Em Cabo Verde, as autoridades sanitárias têm realizado um trabalho meritório de prevenção, com o acompanhamento de pessoas provenientes de zonas de risco, sugerindo/colocando-as em quarentena domiciliar, bem como multiplicando as campanhas de divulgação de informações de prevenção. Aqui, cabe destacar a elaboração e divulgação do Plano Nacional de Contingência COVID-19, um instrumento de fundamental importância para uma melhor atuação, no caso de viermos a detetar infetados a nível nacional. No que a medidas de política respeita, tem-se anunciado investimentos para se dotar o país de equipamentos adequados ao diagnóstico da doença e ao isolamento de pessoas suspeitas ou que eventualmente vierem a ser acometidas da doença. Essas e outras são medidas que se impõem, quanto mais não seja por se ter anunciado no Egipto, a 14 de fevereiro, o primeiro caso de COVID-19 no continente africano, ao que se lhe seguiu casos na Nigéria, Argéria, Camarões, África do Sul, Togo e no vizinho Senegal.
Sem querer negligenciar a agora declarada pela OMS pandemia do COVID-19, observa-se que os casos se mostram em maior concentração nos países do hemisfério norte, que se encontram ainda no período de inverno.

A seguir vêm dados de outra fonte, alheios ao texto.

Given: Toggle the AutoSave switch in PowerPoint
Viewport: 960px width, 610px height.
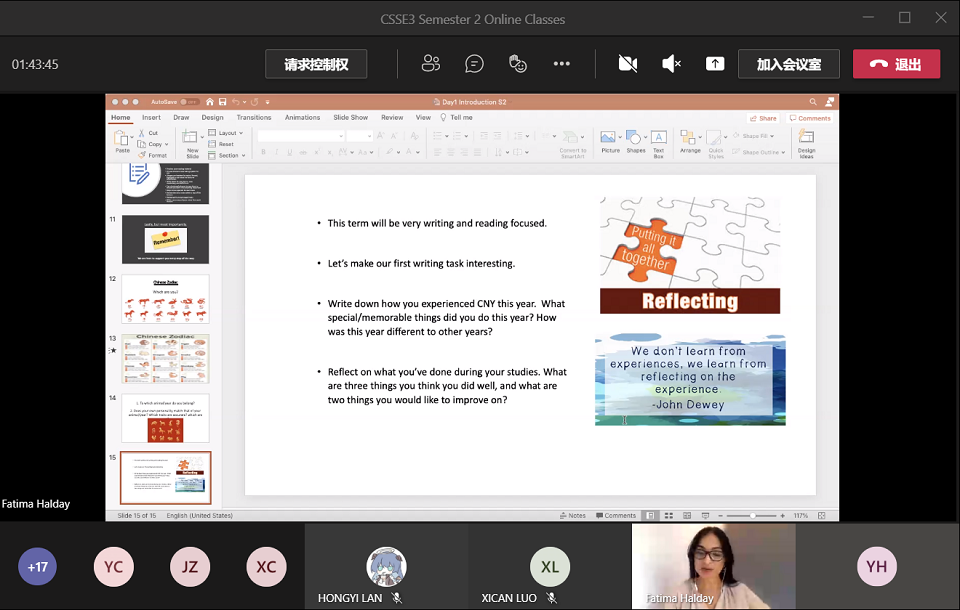Looking at the screenshot, I should point(189,102).
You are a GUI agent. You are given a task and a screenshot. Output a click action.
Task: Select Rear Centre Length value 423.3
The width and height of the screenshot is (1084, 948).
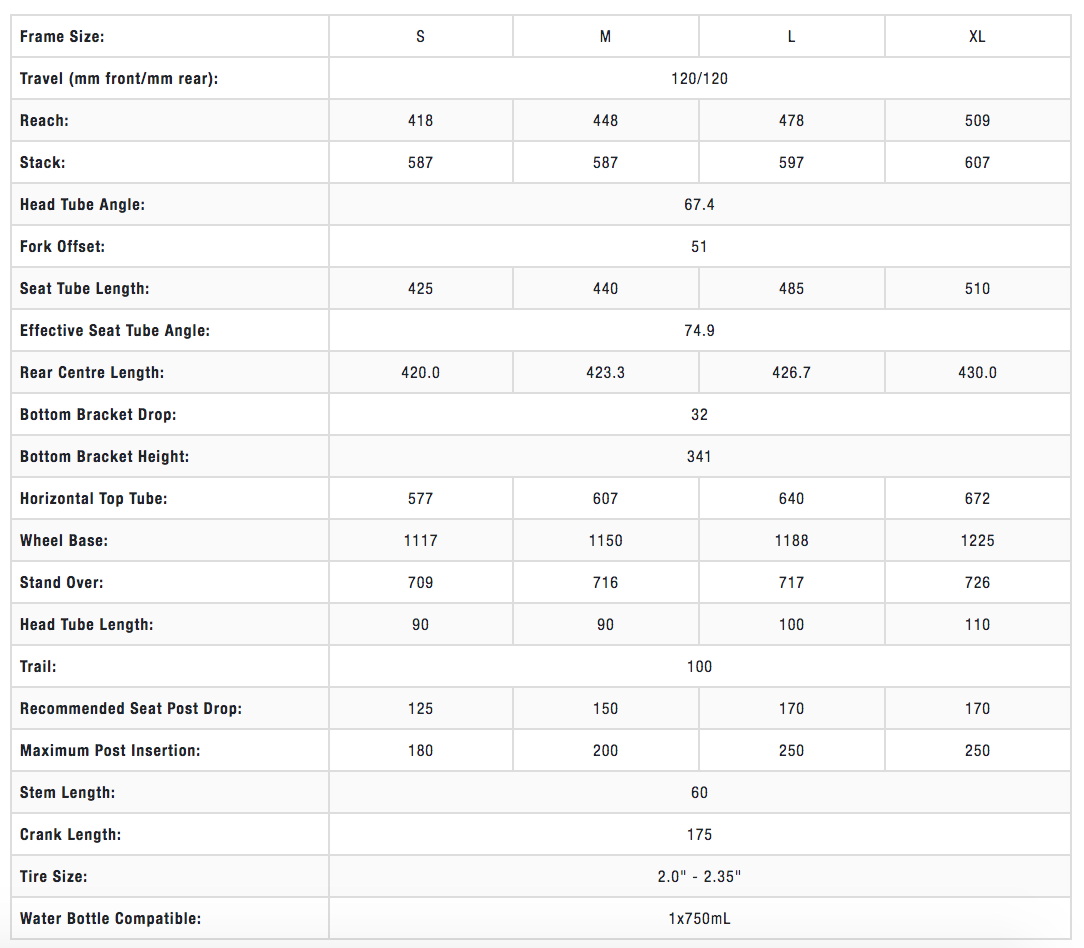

Países de clima tropical tendem a apresentar uma menor incidência de casos, maioritariamente importados dos de clima temperado, o que faz crer, no estágio atual da pandemia, na existência de condicionantes ambientais na propagação do vírus e no desenvolvimento da doença.
As vítimas mortais do COVID-19 têm sido principalmente pessoas idosas, com mais de 70 anos, maioritariamente homens e/ou doentes com debilidade imunológica. Epidemias já ocorridas, igualmente causadas por coronavírus, apresentaram taxas de letalidade bem superiores, como foi a epidemia do MERS-CoV, que registou uma taxa de 8%, ou a do SARS-CoV com taxa de 34%, sem que isso preste para se afrouxar o combate.
A vigilância, a prevenção e a informação contínua às populações continuam a ser as palavras de ordem, não havendo motivos para um pânico generalizado, que em nada ajuda.
Por Hélio Daniel Ribeiro Rocha,
Mestre em Saúde Pública pela FIOCRUZ e Doutorando em Medicina Tropical e Saúde Global pelo IMHT/UNL,
professor e investigador na Universidade Jean Piaget de Cabo Verde, Unidade de Ciência da Natureza Vida e Ambiente.